Among the guests who come and go as they please, unquestioned, are refugees from the barbarities of the Kurds, among the most pitiable of whom is Mar ——, Bishop of ——, bereft under threat of death of his Episcopal seal, and a fugitive from his diocese, which is almost destroyed by violence and exactions. Few hours pass in which some fresh tale of bloodshed, or the driving off of flocks, or the attacking of travellers, or the digging into houses, is not brought up here. A piteous state of alarm prevails. Mar Shimun, naturally feeble and irresolute, and his family council are helpless. His dual position aggravates his perplexities. Counsels are divided and paralysed. No one knows where to turn for help on earth, and "the Lord is deaf," some of the people say.

On entering the house by an archway, where the heavily-bossed door stands always open, a busy scene is to be witnessed in the hall, which is roughly paved with irregular slabs of stone. On the rude stone settle men are sitting or sleeping, or a carpenter is using it as his bench, or a sheep is being cut up on it. At the end of a passage is the "house," a high, big, blackened room, with shelving floors of earth and rock, ovens in the floors, great quaraghs holding grain, piles of wood, men sawing logs, huge pots, goat-skins of butter hanging from the rafters, spinning-wheels, a loom, great roughly-cut joints of meat, piles of potatoes, women ceaselessly making blankets of bread, to be used as tablecloths before being eaten, preparations for the ceaseless meals involved by the unbounded hospitality of the house, and numbers of daggered serving-men, old women, and hangers-on. This room is only lighted from the doors and from a hole in the roof. Nearly opposite is a low dark lobby, from which opens my room, sixteen feet square, with walls three feet thick, and Mar Shimun's room, about the same size, which serves him for sleeping, eating, reception-room, and office.

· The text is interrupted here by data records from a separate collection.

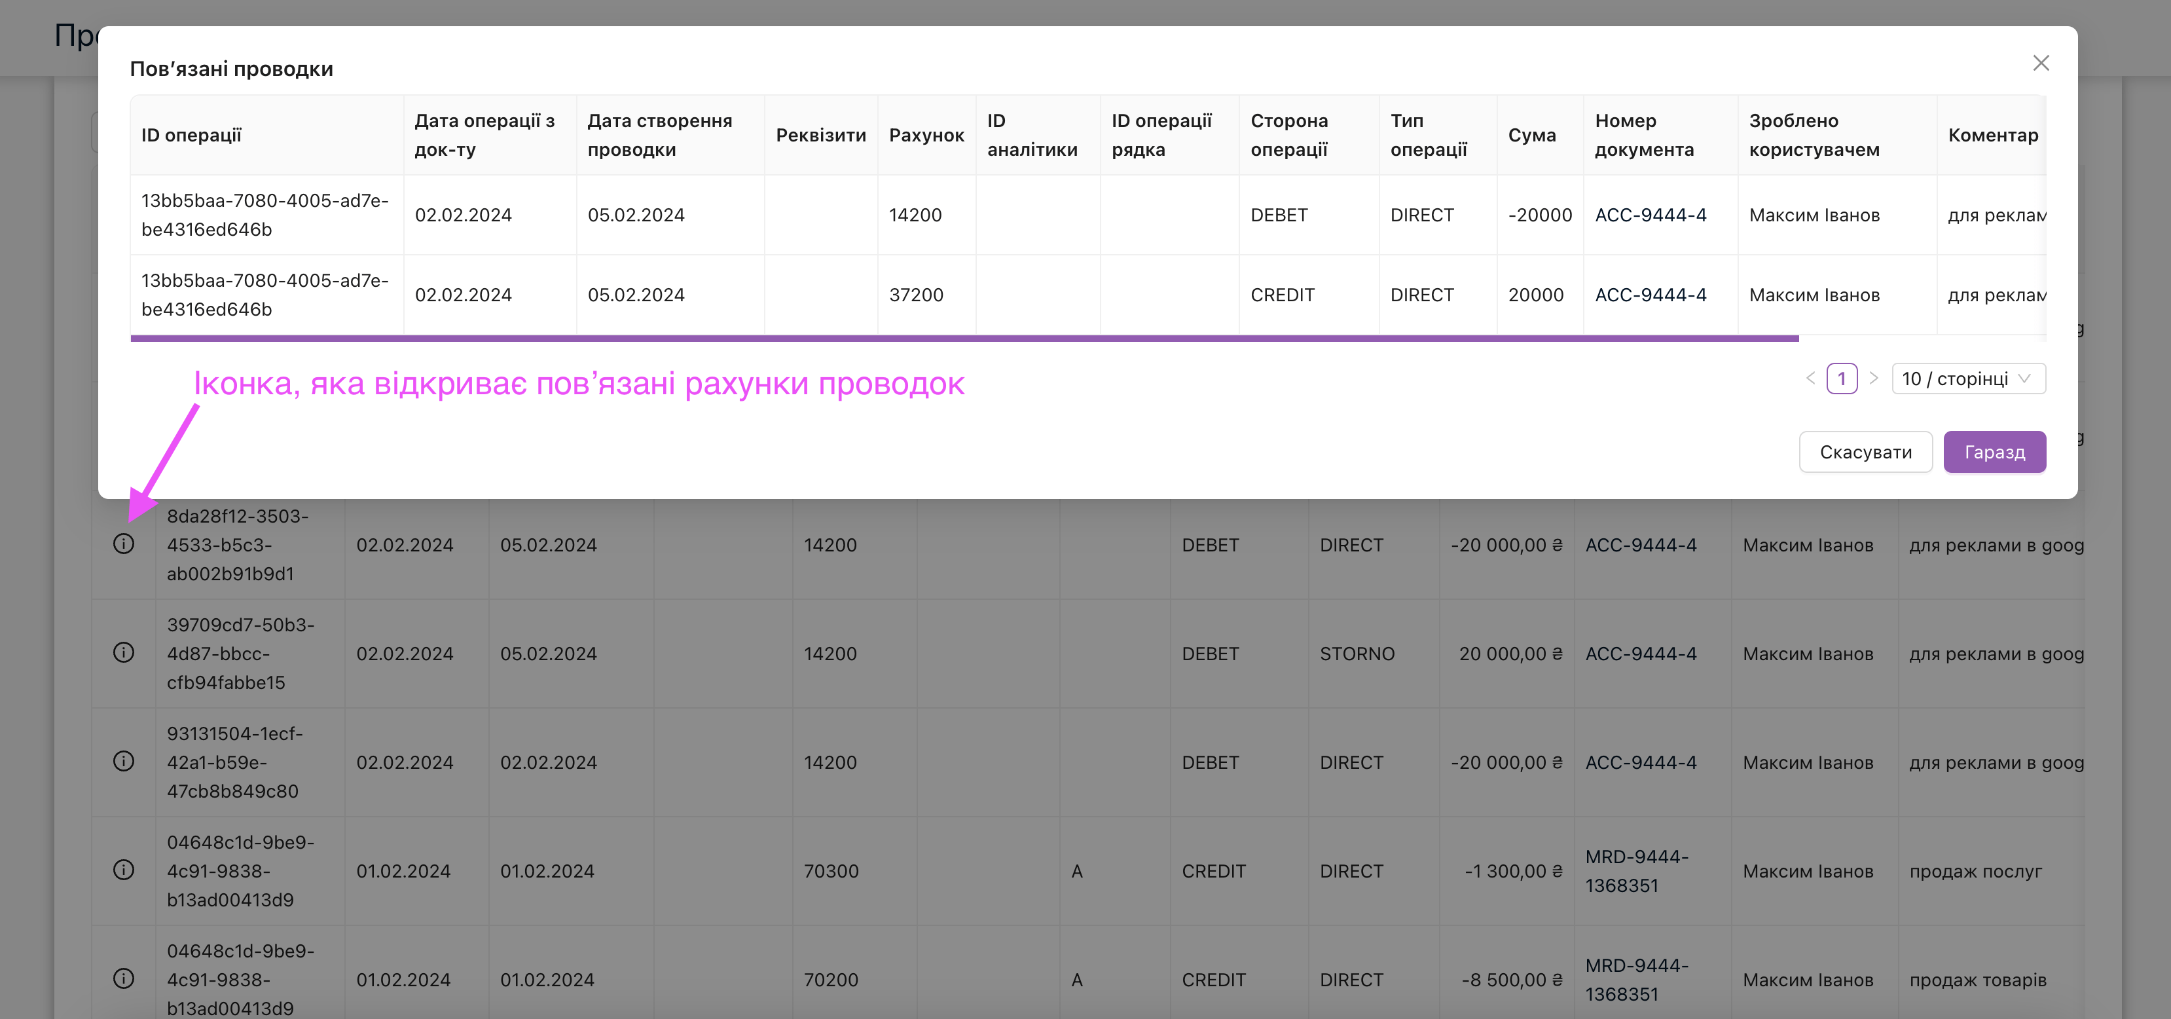The height and width of the screenshot is (1019, 2171).
Task: Click the ID операції column header
Action: pyautogui.click(x=191, y=135)
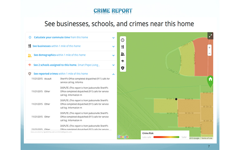Click the green home marker on map
Screen dimensions: 240x150
(x=210, y=80)
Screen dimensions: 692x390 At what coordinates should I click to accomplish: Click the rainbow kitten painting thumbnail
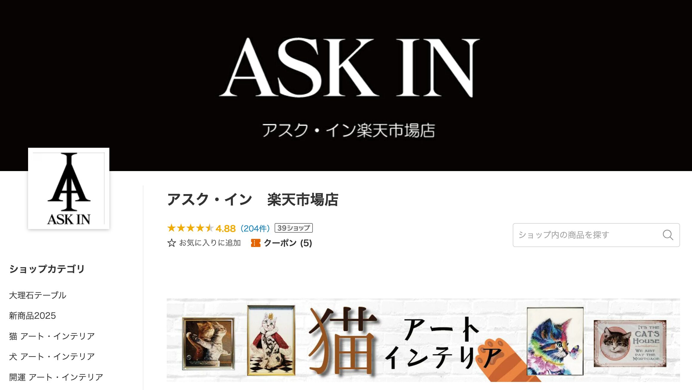pyautogui.click(x=555, y=341)
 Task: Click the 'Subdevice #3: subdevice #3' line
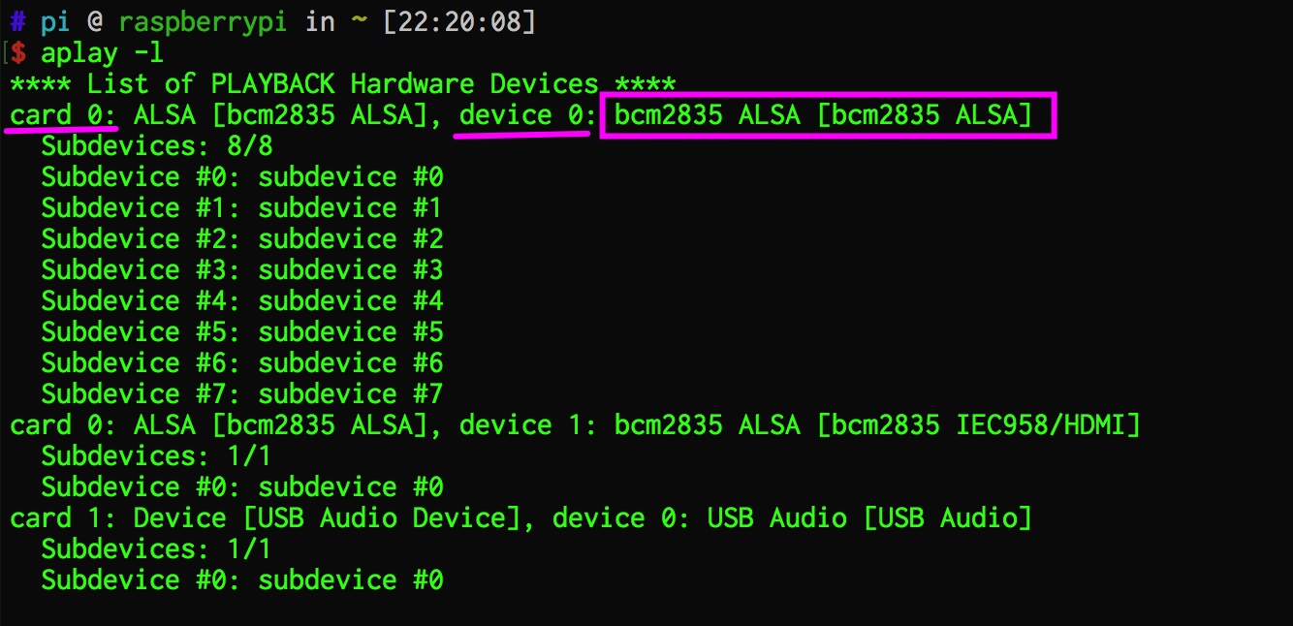242,270
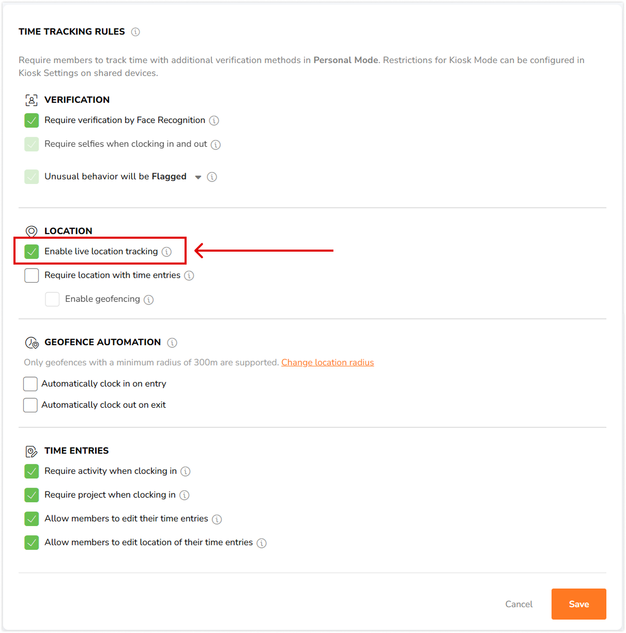Image resolution: width=626 pixels, height=633 pixels.
Task: Click the Save button
Action: tap(578, 604)
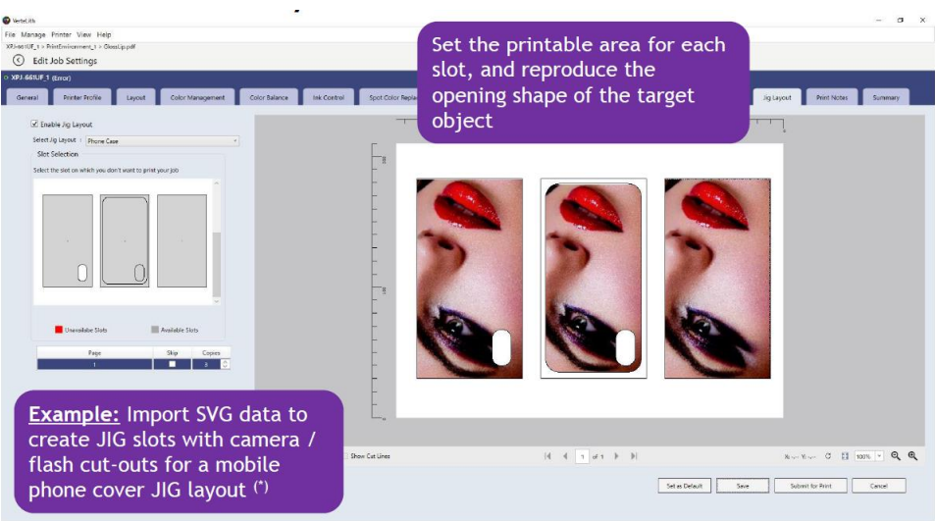Enable the Show Cut Lines checkbox

point(346,456)
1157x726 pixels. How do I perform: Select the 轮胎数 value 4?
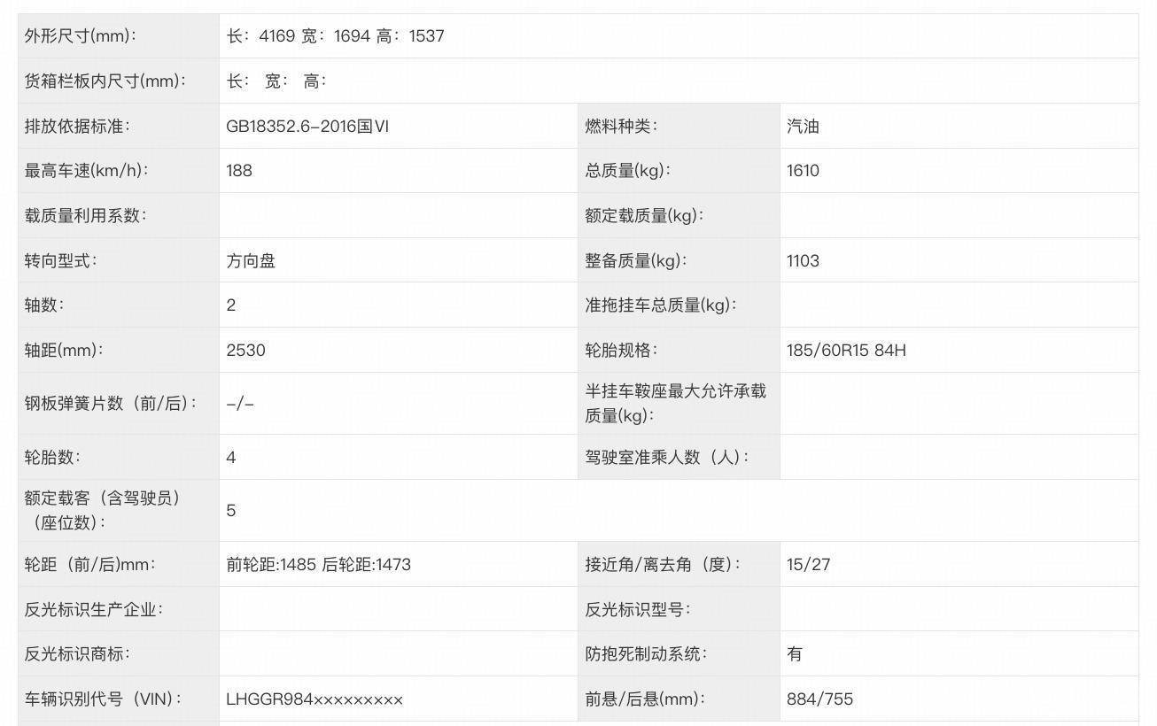tap(231, 458)
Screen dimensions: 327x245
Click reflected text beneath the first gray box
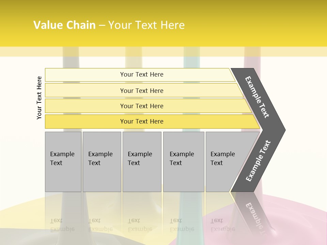(x=62, y=225)
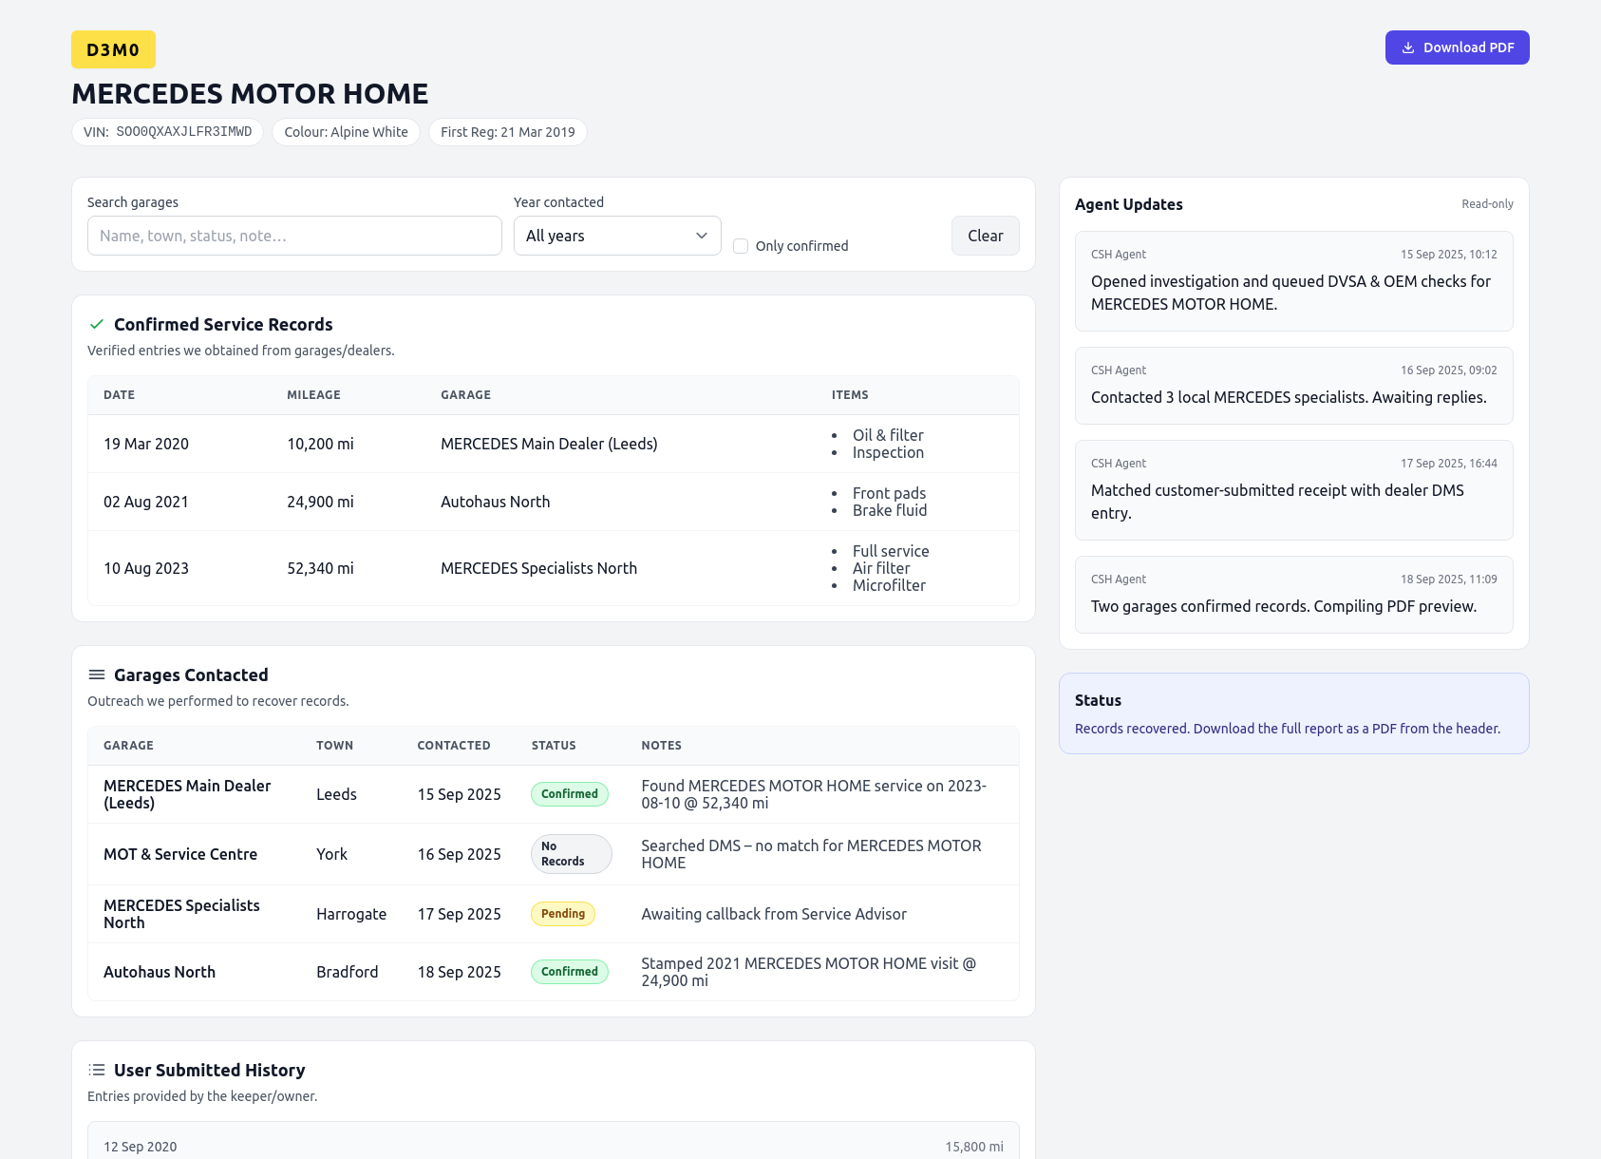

On the same side of the hall are two guest-rooms, now packed to their utmost capacity, and a large room in which Ishai, the Patriarch's half-brother, a young man of exceeding beauty, lives, with his lovely wife, Asiat, and their four children. In a ruinous-looking tower attached to the main building Mr. Browne has his abode, up a steep ladder. Below there are houses inhabited by the Patriarch's relations, one of whom, Marta, is a dignified and charming woman, and the mother of Mar Auraham, the Patriarch-designate, whose prospective dignity is the subject of much intrigue.